Compute capability	Resolved arch
7.5 (T4)	`sm_75` (elementwise only — no `cp.async`/`bf16`/`mbarrier`)
8.0 (A100), 8.6 (RTX 30xx), 8.7 (Jetson AGX Orin), 8.9 (L4 / RTX 40xx, L40)	`sm_80` / `sm_86` / `sm_87` / `sm_89`
9.0 (H100, H200)	`sm_90a` (datacenter — `wgmma`/TMA)
10.0 (B200, GB200)	`sm_100a` (datacenter — `tcgen05`/TMEM)
12.0 (RTX Pro 6000 Blackwell, RTX 50xx)	`sm_120` (workstation — Ampere-class tensor cores, no `tcgen05`/`wgmma`/TMA)

The a suffix is reserved for datacenter Hopper / Blackwell parts that ship the architecture-accelerated feature sets (wgmma, tcgen05). Workstation Blackwell (sm_120) doesn't have those, so plain sm_120 is the right target — sm_120a is not a valid PTX target on those cards. The detector handles this automatically.

You can also call the resolver directly:

from pyptx import detect_arch

print(detect_arch())   # e.g. "sm_80" on A100, "sm_90a" on H100,
                       # "sm_120" on RTX Pro 6000 Blackwell

detect_arch() first asks torch.cuda.get_device_capability(0), then falls back to cuda-python. If neither is available it raises RuntimeError — arch="auto" is therefore not the right choice for build environments without a GPU; pick a concrete sm_* instead.

What runs on what¶

Card	arch	Elementwise (RMSNorm/LayerNorm/SwiGLU)	Ampere GEMMs (`cp.async` + bf16)	Hopper kernels (`wgmma`/TMA)	Blackwell kernels (`tcgen05`)
T4	sm_75	✓	✗ (no `cp.async`/bf16)	✗	✗
A100	sm_80	✓	✓	✗	✗
L4 / RTX 40xx	sm_89	✓	✓	✗	✗
H100 / H200	sm_90a	✓	✓	✓	✗
B200 / GB200	sm_100a	✓	✓	✓	✓
RTX Pro 6000 / RTX 50xx	sm_120	✓	✓	✗	✗

2. `ptx.mma.sync(...)` — Ampere tensor-core MMA¶

The Ampere tensor-core entry point is mma.sync.aligned, which pyptx exposes through the typed wrapper ptx.mma.sync(...).

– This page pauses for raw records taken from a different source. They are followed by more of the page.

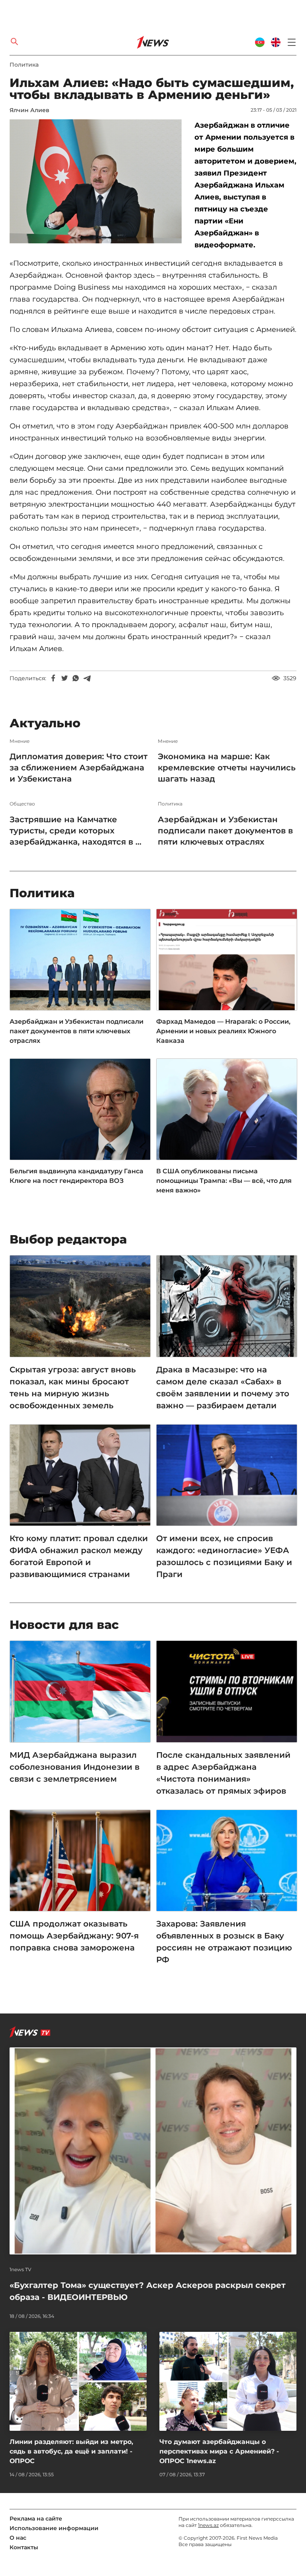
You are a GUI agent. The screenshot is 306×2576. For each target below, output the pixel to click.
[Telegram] (87, 678)
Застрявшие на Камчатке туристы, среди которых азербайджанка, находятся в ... (75, 831)
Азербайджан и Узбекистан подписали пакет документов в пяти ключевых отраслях (225, 831)
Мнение (19, 741)
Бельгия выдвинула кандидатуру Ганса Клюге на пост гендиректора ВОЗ (76, 1175)
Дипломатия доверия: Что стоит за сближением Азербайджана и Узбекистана (78, 768)
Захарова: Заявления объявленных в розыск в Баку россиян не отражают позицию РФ (224, 1941)
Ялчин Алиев (29, 110)
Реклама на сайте (36, 2518)
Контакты (24, 2547)
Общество (22, 803)
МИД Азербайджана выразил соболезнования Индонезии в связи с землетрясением (74, 1767)
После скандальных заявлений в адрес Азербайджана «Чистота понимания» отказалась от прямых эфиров (223, 1773)
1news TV (20, 2269)
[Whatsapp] (76, 678)
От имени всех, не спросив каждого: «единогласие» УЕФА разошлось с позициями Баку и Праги (224, 1556)
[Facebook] (53, 678)
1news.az (208, 2525)
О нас (18, 2537)
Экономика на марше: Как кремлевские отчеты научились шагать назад (227, 768)
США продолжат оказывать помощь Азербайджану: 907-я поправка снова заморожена (74, 1935)
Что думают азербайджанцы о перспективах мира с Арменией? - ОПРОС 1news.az (219, 2451)
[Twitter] (65, 678)
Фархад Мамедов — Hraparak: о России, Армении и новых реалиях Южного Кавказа (223, 1031)
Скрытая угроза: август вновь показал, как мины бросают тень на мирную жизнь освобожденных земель (73, 1387)
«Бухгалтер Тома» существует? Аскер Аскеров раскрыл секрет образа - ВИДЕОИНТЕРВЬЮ (148, 2291)
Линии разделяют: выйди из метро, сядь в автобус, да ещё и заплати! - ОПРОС (71, 2451)
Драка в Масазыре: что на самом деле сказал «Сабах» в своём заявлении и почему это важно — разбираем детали (222, 1387)
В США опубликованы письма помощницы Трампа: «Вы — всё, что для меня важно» (224, 1180)
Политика (24, 64)
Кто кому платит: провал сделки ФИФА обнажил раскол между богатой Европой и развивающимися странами (79, 1556)
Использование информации (54, 2528)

It's the Ampere-equivalent of ptx.wgmma.mma_async (Hopper) and ptx.tcgen05.mma (Blackwell):

from pyptx import reg, ptx
from pyptx.types import b32, bf16, f32

a = reg.array(b32, 4)   # 4 packed bf16 register pairs (8 bf16 values)
b = reg.array(b32, 2)   # 2 packed bf16 register pairs (4 bf16 values)
d = reg.array(f32, 4)   # 4 f32 accumulators

ptx.mma.sync(
    shape=(16, 8, 16),                                   # m16n8k16
    dtype_d=f32, dtype_a=bf16, dtype_b=bf16, dtype_c=f32,
    d=[d[0], d[1], d[2], d[3]],
    a=[a[0], a[1], a[2], a[3]],
    b=[b[0], b[1]],
    c=[d[0], d[1], d[2], d[3]],   # accumulate into d in place
    a_layout="row", b_layout="col",                       # default
)

Emits exactly:

mma.sync.aligned.m16n8k16.row.col.f32.bf16.bf16.f32
    {%fd0, %fd1, %fd2, %fd3},
    {%ba0, %ba1, %ba2, %ba3},
    {%bb0, %bb1},
    {%fd0, %fd1, %fd2, %fd3};

Supported dtype combos cover the canonical Ampere set: bf16/bf16→f32, f16/f16→f32, f16/f16→f16, tf32/tf32→f32, s8/s8→s32. Bad layout strings (anything that isn't "row" or "col") raise ValueError at trace time. The fragment-layout indexing (group_id / t_in_group) is the same math you'd write by hand against the PTX ISA section on m16n8k16 fragments.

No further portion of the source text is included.